Again, timing and circumstance played a crucial role. The United States entered into an unprecedented era of expansion, prosperity, and industrialization following the Civil War. As cities and towns grew, new churches, auditoriums, and educational institutions were constructed, many being appointed with large and fine pipe organs. Dudley Buck, Jr. was again on hand, equipped with a prodigious pedal technique as a result of his German training, to give concerts on these instruments. He composed a body of organ works for these concerts which demonstrated his ability both as a composer and performer. Early-on he developed a business relationship with music publisher George Schirmer, and soon his compositions were in demand by organists throughout the country. Two sonatas, several sets of variations, transcriptions of two popular opera overtures, a characteristic piece, and two stand alone pieces of absolute music made up the majority of the organ works composed in the ten to fifteen year period that comprised the large part of his concertizing career.
Buck’s compositional style was again right on the mark for his time and place. The predominant architectural style for residences from shortly after Buck’s birth until well into the 1880’s was Italianate. While the design features originated in Europe, the style was immensely popular in both large and small houses throughout the settled parts of the United States. As practiced in the United States, the form was basically decorative wooden or stone eaves brackets, window trim, and porches added to sturdy structures of brick or wood. The interior decorations often were more elaborate and cluttered than the exterior. Dudley Buck crafted music that embodied these same stylistic features. In his music, sturdy basic forms such as sonata allegro, fugue, rondo, and theme and variation were propelled into life often using popular songs and patriotic tunes as thematic material. Chromatic decorations in the melodies and harmony softened the austere nature of the German tradition he had learned during his student days much as the stone and wooden cornices and eaves decorations did in Italianate buildings. This created a sentimental quality that made this “high musical art” more palatable to American audiences coming into contact with classical music for the first time. While most of the organ compositions demanded the fine technique and musicality that he had acquired, his choral music, while of equal compositional quality, was fashioned to be accessible and yet challenging to the large groups of amateur choral organizations that were being formed at a rapid rate throughout the country.

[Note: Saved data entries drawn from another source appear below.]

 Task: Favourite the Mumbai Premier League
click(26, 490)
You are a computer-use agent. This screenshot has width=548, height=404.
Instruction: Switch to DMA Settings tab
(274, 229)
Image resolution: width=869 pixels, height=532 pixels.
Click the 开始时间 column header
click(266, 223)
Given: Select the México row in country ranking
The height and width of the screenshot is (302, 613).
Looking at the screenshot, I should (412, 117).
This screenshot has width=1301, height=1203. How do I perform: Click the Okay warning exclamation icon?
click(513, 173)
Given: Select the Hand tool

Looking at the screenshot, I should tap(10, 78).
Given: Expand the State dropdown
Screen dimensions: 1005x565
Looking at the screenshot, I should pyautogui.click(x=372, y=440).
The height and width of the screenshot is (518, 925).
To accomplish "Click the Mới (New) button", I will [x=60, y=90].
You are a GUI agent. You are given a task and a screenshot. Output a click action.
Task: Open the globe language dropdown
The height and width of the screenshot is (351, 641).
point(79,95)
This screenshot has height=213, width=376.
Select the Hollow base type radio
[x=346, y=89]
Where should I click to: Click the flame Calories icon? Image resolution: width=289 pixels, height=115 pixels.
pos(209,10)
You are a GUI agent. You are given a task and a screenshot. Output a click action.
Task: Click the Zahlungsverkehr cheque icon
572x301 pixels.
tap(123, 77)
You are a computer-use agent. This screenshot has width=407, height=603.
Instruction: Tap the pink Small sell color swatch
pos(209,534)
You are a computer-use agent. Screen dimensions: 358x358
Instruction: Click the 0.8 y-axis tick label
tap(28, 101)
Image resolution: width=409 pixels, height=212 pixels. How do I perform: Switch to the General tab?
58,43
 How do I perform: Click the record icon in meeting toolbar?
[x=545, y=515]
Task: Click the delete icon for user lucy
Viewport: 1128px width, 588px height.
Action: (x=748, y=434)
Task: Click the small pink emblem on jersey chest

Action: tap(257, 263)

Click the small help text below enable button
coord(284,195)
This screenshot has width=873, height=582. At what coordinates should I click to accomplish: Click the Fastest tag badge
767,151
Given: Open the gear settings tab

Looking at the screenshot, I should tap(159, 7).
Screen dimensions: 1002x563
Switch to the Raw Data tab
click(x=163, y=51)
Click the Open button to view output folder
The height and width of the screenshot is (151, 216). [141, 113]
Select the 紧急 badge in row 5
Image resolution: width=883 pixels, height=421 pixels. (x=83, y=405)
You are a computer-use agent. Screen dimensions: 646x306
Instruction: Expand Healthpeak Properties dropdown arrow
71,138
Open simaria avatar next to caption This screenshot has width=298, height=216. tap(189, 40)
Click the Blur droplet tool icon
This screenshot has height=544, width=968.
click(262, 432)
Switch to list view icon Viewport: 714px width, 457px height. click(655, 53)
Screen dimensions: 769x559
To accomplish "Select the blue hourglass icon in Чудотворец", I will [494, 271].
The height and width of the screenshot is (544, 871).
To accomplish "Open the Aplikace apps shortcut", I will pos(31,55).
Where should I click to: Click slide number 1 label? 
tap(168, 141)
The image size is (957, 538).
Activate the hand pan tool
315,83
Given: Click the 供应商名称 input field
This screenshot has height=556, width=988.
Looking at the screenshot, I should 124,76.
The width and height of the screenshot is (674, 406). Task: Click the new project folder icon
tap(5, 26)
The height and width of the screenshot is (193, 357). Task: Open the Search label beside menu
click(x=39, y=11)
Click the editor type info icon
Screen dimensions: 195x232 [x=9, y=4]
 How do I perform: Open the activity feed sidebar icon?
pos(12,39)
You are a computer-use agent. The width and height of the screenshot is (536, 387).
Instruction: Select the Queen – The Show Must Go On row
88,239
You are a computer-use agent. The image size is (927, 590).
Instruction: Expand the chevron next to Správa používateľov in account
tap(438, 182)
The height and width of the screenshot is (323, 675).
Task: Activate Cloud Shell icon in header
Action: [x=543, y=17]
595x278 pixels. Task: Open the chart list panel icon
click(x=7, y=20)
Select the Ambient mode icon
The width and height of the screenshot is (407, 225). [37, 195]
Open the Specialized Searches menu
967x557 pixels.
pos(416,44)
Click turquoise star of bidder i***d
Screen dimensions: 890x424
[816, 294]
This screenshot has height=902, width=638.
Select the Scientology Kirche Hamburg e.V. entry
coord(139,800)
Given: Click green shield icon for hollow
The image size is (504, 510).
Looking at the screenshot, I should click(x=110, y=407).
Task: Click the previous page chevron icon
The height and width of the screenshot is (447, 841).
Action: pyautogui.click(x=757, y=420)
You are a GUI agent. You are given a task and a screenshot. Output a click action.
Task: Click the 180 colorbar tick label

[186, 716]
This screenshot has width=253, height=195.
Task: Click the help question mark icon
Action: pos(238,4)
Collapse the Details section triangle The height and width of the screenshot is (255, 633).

Buck moved to Chicago in 1869, to become the music director at St. James Episcopal Church. Chicago was rapidly becoming the financial, transportation, and industrial capital of the mid-western United States. Again, it seems as if Buck sensed the immense possibilities of positioning himself as the premiere musician in this not yet completely formed “boom town.” Using much of his recent inheritance, he built a large house and an adjacent large music studio which contained a pipe organ and his extensive music library. All proceeded according to plan until the devastating fire of 1871 which leveled much of the city including the aforementioned home and music studio. Buck, himself, was away concertizing and received the news by telegraph from his wife.
Buck relocated to Boston following the Chicago fire. He became the music director of St. Paul’s Church, a member of the faculty at the New England Conservatory, and organist for the Boston Music Hall Association, owners since 1863 of a large, German, Walcker pipe organ. German-trained Buck was a perfect “fit” for this organ that would have a large impact on organ building and playing in the United States. He moved to New York City in 1875, and would remain there for the remainder of his professional life. He assisted the famed orchestral conductor, Theodore Thomas, in his summer concerts in Central Park, and, after a time as organist at St. Anne’s Church, became director of music at Holy Trinity Church. Both of these churches were in Brooklyn, and that is where he lived. While he continued to write organ music, the larger part of his compositional output during the last quarter of the nineteenth century consisted of choral music. Capitalizing on the huge growth and interest of both sacred and secular amateur choral organizations he provided cantatas, anthems, and part songs for both situations.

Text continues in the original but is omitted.